Lo coloqué en el reproductor y aguardé a que empezara a sonar. Sus notas empezaron a invadir con suavidad la estancia, como olas serenas que alcanzaban mi pecho, y lo iban despojando de emociones nocivas, como un río que estuviera derrubiando un vertedero instalado en su orilla.

Pensé entonces que mi vida se parecía a aquel seno. ¿Acaso no había hecho yo eso mismo antes? Vi la correspondencia de aquel defectuoso fregado con anteriores acciones mías.

Yo he hecho eso cuando he cuidado alguno de los aspectos de mi persona y, pensando que ya había realizado la obra completa, quizá ufano por la gesta, inmediatamente he tendido aquel logro junto a la parte aún escabrosa de mi persona: lo aseado junto a lo inmundo.

Porque, como otras personas, cursos he realizado para mejorar tal o cual cuestión, e incluso en algunos de ellos he adquirido ciertas habilidades, destrezas o, cuando menos, tendencias. Y me he permitido, ¡ufano de mí!, exhibirlas en el escaparate de las vanidades, sin querer advertir que era una simple cortina la que separaba aquellos oropeles en mi apariencia de los harapos que estaban arrumbados en la trastienda.

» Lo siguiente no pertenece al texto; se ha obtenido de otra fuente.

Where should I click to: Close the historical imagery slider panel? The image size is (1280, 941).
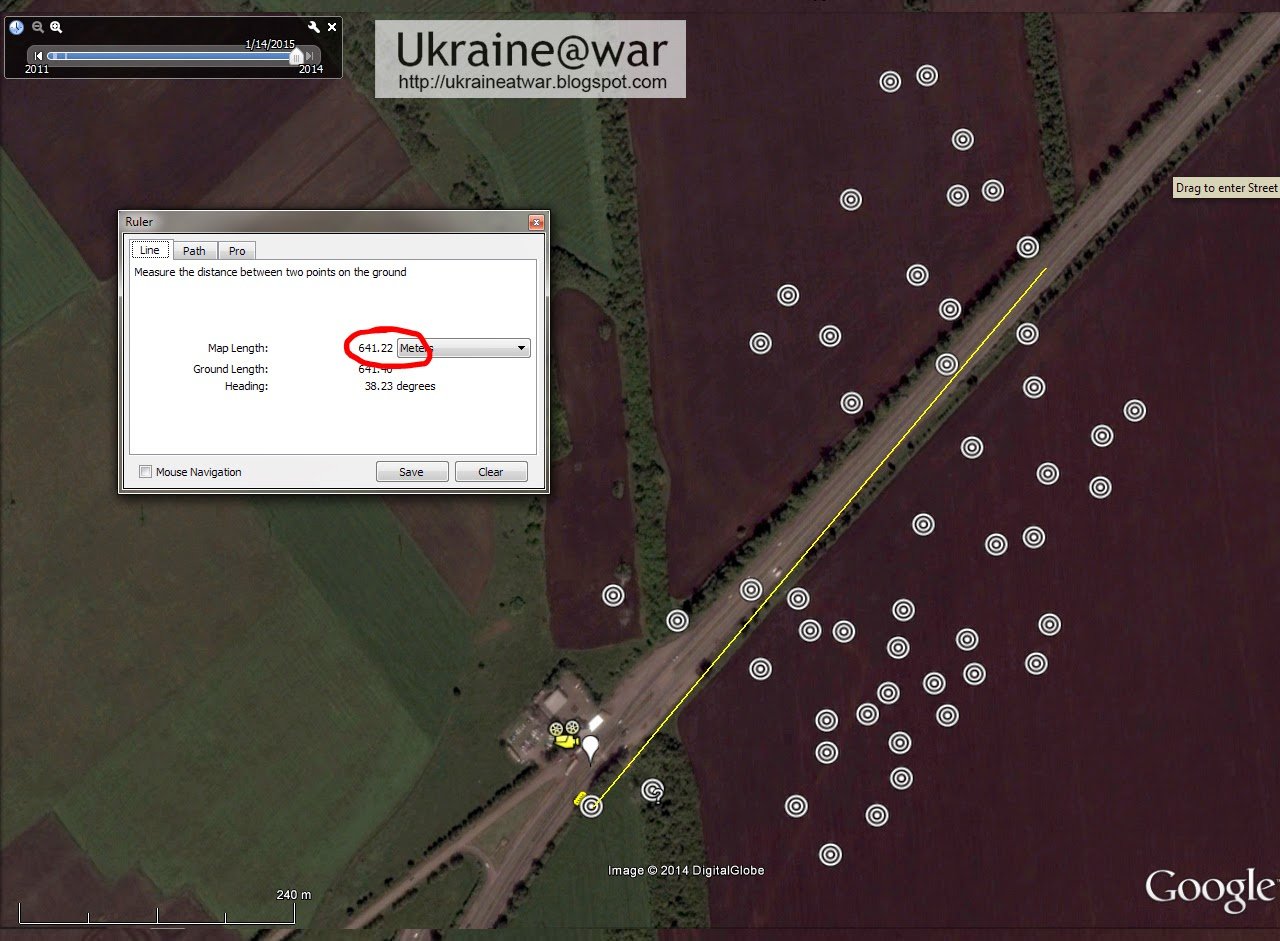(x=332, y=28)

Y, claro, luego llegaba el ocaso, y con él el momento de volver al sueño, y entonces me despojaba de la brillante vestimenta y la colocaba en el baúl junto al resto de sucios andrajos, de modo que a la mañana siguiente, cuando pretendía volver a deslumbrar como la víspera, observaba con lástima cómo la inmundicia se había contagiado al relumbrón. Por desgracia, el asunto no parece funcionar a la inversa: no suele ser lo positivo lo que se transfiera a lo negativo, al menos en cuestión de limpieza. Nadie ha visto que por frotar un trapo recién manchado de betún contra un lienzo blanco el paño quede impoluto; antes bien, obrando así conseguiremos a buen seguro duplicar el número de paños sucios con los que contábamos.

Igual sucede en la vida. Nos esforzamos en pulir algunos aspectos personales, en cultivar determinada virtud, en afrontar retos específicos, y una vez que nos satisface el resultado nos alegramos y bajamos las defensas frente a las otras zonas aún sucias que albergamos.

Empleamos mucha energía en limpiarnos, aunque sea por partes, pero muy poca en mantener limpias esas partes aseadas. Quizá ello se deba a esa misma segmentación con la que nos abordamos. Es ingenuo pretender que nos podemos ir adecentando a trocitos. La vida es terca a la hora de mostrarnos nuestro error, a pesar de lo cual a veces nosotros somos incluso más obstinados.

Perdemos de vista la intención holística que nos debería guiar. Por eso lo que limpiamos se nos va ensuciando cuando vivimos, porque quien vive es la persona completa, el ser íntegro, la totalidad de la experiencia. No vive la pierna izquierda separada del resto del cuerpo, de modo que si esa pierna se zambulle a plomo en un pozo de cieno también lo hará el resto del cuerpo.

Quizá solo cuando seamos capaces de reconocer con humildad la totalidad de nuestro ser detrás de cada gesto parcial y de cada acto cotidiano, alumbrados por el asombro, podremos empezar a transitar el territorio de la compasión.

Quien recorre el camino de la compasión no se escandaliza ante las escenas inmundas, y menos aún si son propias. Simplemente se detiene, se agacha y adecenta lo impuro, aun a riesgo de que dos pasos más adelante se vuelva a topar de nuevo con la suciedad. Porque la mirada compasiva siempre destila paciencia: es maestra en la ciencia de la paz.

Y solo quien se dedica compasivamente a transmutar sus zonas sucias, en vez de a limpiarse por partes, puede sentir algún día la limpieza de todo su ser.